如果执行远程管理,请参见Example 7–1 和在 Oracle Solaris 11.2 中管理安全 Shell 访问 中的如何使用安全 Shell 远程管理 ZFS,了解进行安全的远程登录的说明。
IKEv1 使用该库的例程在 Sun Crypto Accelerator 6000 板上处理密钥生成和密钥存储操作。
$ ikeadm get stats … PKCS#11 library linked in from /usr/lib/libpkcs11.so $
$ ikecert tokens Available tokens with library "/usr/lib/libpkcs11.so": "Sun Metaslot "
该库返回一个包含 32 个字符的令牌 ID(也称为 keystore name(密钥库名称))。在此示例中,可以将 Sun Metaslot 令牌与 ikecert 命令一起使用来存储和加速 IKEv1 密钥。
有关如何使用令牌的说明,请参见如何在硬件中为 IKEv1 生成和存储公钥证书。
结尾空格是由 ikecert 命令自动填充的。
令牌可以存储在磁盘上、连接的板上或加密框架提供的 softtoken 密钥库中。softtoken 密钥库令牌 ID 可能与以下信息类似。
$ ikecert tokens Available tokens with library "/usr/lib/libpkcs11.so": "Sun Metaslot "
有关如何为 softtoken 密钥库创建口令短语,请参见 pktool(1) 手册页。
如下所示的命令可向 softtoken 密钥库添加证书。

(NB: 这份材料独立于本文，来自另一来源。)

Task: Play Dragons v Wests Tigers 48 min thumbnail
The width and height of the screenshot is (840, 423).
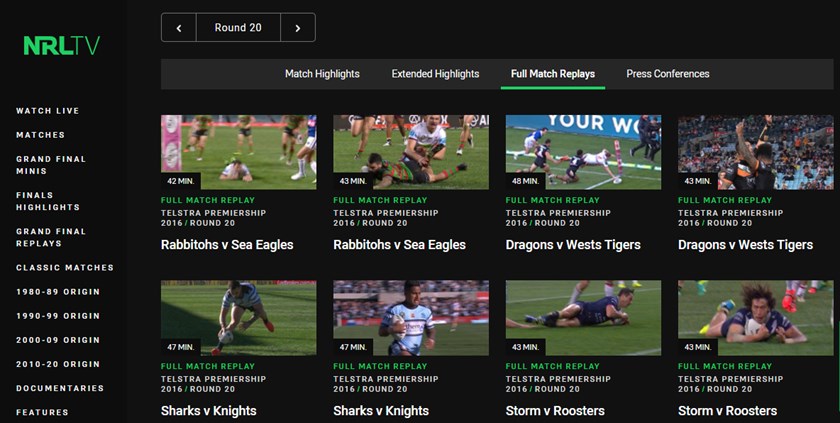Action: [583, 152]
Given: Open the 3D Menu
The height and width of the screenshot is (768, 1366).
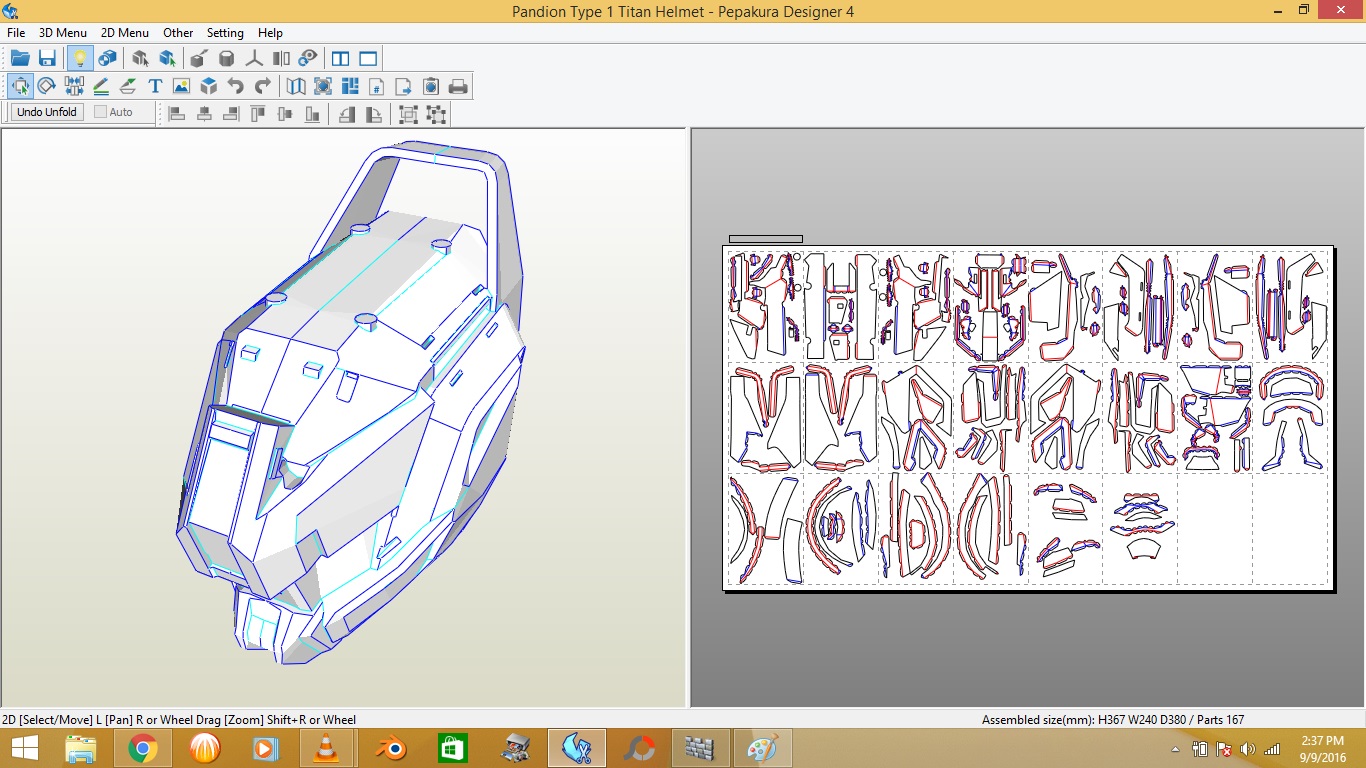Looking at the screenshot, I should click(63, 33).

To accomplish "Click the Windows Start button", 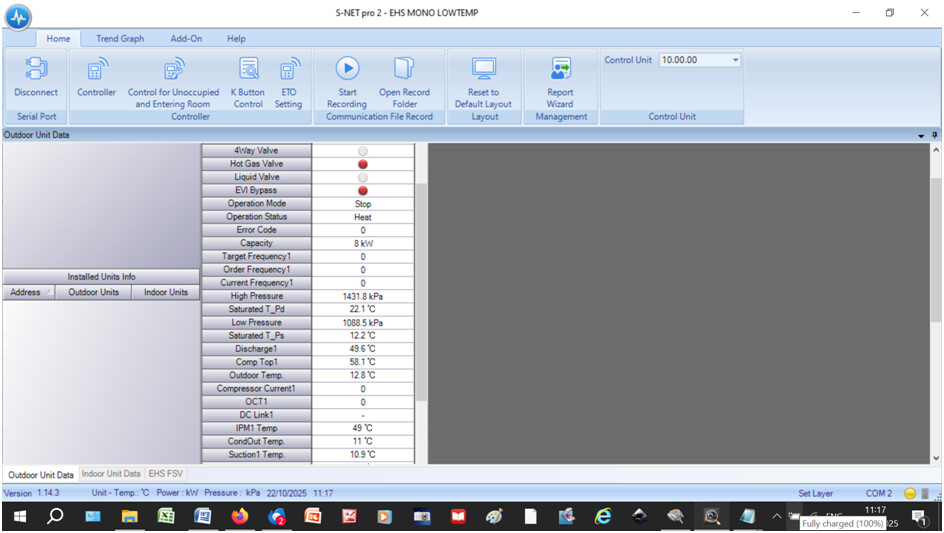I will click(18, 517).
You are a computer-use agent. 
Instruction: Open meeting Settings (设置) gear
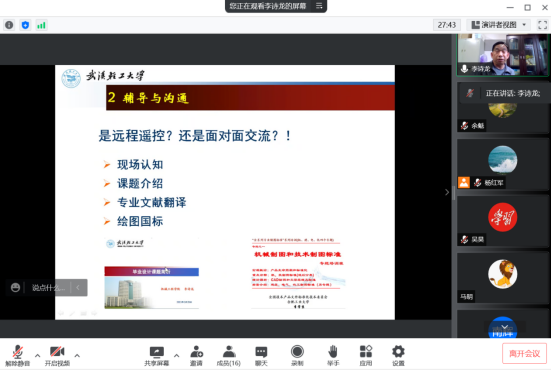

Sun.Metaslot.cert 是一个包含 CA 证书的文件。
# ikecert certdb -a -T "Sun Metaslot" < Sun.Metaslot.cert Enter PIN for PKCS#11 token: Type user:passphrase
接下来的步骤
如果建立 IPsec 策略未完成,请返回到 IPsec 过程以启用或刷新 IPsec 策略。有关保护 VPN 的 IPsec 策略的示例,请参见使用 IPsec 保护 VPN。有关 IPsec 策略的其他示例,请参见如何使用 IPsec 保护两台服务器之间的网络通信。